_EXERCISE DETAILS_
Some lines hold the string "menu". Copy all of them from the material that follows.

[DATA SECTION — start]

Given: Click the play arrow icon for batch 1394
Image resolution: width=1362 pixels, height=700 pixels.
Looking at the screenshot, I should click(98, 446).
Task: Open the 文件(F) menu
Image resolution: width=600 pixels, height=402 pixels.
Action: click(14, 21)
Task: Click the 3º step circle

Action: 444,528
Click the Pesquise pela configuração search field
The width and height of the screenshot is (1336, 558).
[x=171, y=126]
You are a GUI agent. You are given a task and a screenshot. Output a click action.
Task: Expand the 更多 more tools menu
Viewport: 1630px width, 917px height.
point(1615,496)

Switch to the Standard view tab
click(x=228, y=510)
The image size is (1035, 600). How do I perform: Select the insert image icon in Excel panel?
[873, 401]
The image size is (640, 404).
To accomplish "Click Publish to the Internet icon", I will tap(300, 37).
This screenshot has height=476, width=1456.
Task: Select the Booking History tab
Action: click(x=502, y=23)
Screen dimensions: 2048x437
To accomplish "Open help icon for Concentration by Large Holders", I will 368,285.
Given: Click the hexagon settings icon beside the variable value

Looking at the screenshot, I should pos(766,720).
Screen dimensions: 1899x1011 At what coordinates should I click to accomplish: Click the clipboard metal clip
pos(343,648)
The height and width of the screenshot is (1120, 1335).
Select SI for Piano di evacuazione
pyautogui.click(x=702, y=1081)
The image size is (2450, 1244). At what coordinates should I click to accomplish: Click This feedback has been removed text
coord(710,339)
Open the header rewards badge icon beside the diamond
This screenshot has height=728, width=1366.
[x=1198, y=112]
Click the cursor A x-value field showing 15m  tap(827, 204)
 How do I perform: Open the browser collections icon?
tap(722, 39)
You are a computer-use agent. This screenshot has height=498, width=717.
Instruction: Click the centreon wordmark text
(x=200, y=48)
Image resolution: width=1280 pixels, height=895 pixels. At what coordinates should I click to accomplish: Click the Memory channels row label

[DATA SECTION — finish]

_EXERCISE RESPONSE_
Task: Open the 文件(F) menu
Task: Expand the 更多 more tools menu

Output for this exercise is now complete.